Nolan Out Loud: Pillow maker takes firm stand

Nolan Finley
The Detroit News
My Pillow CEO Mike Lindell speaks as President Donald Trump listens during a briefing about the coronavirus in the Rose Garden of the White House, Monday, March 30, 2020, in Washington.

I'm not a big fan of Fox News' Tucker Carlson — too smarmy — and the MyPillow left me unimpressed. But I applaud Mike Lindell, the pillow maker's CEO, for taking a stand against the mob.

Lindell is refusing to join cowardly corporations like T-Mobile in pulling his ads from Carlson's top rated nightly show. 

Advertisers are being bullied by the left to abandon the Fox host for being conservative. It's a trend that started well before the Black Lives Matter protests.

Liberals have hounded companies not to advertise on conservative television and radio shows, despite their popularity with viewers and listeners, choosing to silence them with threatened boycotts rather than compete with them.

Lindell is having none of it, and other advertisers who were on the show because their ads delivered results should likewise signal their support for the free exchange of ideas.

Court surprises

Critics who have been telling us the U.S. Supreme Court is knee jerk conservative were hopefully paying attention Monday when the court issued a landmark ruling on gay rights. The justices ruled 6-3 that workers can't be fired for being gay in a case that originated with a Garden City funeral home. Chief Justice John Roberts and Trump pick Neil Gorsuch were the two conservative members who ruled in favor of expanding protections to LGBTQ employees.

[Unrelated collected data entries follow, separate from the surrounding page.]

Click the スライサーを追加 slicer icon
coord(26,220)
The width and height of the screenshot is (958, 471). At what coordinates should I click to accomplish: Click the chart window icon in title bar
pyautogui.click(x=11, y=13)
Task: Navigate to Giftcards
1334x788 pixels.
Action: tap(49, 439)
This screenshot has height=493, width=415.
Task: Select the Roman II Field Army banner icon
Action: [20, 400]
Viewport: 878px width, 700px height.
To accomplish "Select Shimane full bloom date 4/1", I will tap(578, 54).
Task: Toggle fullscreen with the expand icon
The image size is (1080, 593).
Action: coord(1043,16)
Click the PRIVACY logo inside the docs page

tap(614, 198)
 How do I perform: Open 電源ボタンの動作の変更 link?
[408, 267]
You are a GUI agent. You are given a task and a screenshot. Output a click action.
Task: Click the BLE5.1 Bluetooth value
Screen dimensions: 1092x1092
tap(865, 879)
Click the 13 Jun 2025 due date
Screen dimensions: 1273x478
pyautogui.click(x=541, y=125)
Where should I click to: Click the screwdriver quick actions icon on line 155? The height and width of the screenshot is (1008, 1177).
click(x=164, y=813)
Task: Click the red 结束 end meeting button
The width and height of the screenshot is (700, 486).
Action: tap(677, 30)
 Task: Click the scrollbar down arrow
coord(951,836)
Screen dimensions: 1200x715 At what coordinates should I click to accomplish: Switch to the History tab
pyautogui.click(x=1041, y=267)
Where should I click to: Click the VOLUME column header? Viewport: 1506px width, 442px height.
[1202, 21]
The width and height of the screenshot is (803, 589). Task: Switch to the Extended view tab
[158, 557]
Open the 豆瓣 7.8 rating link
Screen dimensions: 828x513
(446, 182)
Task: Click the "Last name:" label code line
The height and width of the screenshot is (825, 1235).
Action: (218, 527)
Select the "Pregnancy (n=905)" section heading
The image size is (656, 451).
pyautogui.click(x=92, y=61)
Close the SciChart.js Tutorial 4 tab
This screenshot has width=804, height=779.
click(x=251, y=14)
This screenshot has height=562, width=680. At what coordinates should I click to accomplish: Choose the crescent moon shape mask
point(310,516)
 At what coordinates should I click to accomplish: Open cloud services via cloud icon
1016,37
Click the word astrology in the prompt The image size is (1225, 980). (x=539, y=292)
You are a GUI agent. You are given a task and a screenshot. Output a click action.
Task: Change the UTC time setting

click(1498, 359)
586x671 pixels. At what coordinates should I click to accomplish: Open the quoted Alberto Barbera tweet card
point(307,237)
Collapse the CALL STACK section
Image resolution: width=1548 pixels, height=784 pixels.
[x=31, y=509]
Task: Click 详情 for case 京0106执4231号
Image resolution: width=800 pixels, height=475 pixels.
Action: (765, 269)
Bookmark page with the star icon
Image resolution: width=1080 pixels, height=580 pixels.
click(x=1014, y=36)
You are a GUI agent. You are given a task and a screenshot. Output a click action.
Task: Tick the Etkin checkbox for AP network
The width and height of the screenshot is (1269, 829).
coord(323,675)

Sinovac is reporting that 90% of volunteers in its Covid-19 vaccine study developed antibodies that help neutralize the virus. Relief may be coming soon.

Kid Rock should have given patrons who packed his Nashville bar protest signs, and he might have avoided the citation he received for violating hypocritical social distancing rules. 

Remember when we were told face masks wouldn't help protect against Covid-19? Dr. Anthony Fauci, the Trump administration's virus front man, says it was all a bluff to keep the public from buying up masks needed by health care workers. Wonder how many lives that disinformation cost?